▸ **ASSIGNED TASK**: Retype the records exactly, including every line.

▸ **INPUT DATA**:
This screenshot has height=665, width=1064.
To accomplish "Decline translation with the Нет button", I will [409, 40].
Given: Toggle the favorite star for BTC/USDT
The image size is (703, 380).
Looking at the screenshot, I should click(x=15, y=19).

▸ **RESPONSE AREA**:
This screenshot has height=665, width=1064.
To accomplish "Decline translation with the Нет button", I will [409, 40].
Given: Toggle the favorite star for BTC/USDT
The image size is (703, 380).
Looking at the screenshot, I should click(x=15, y=19).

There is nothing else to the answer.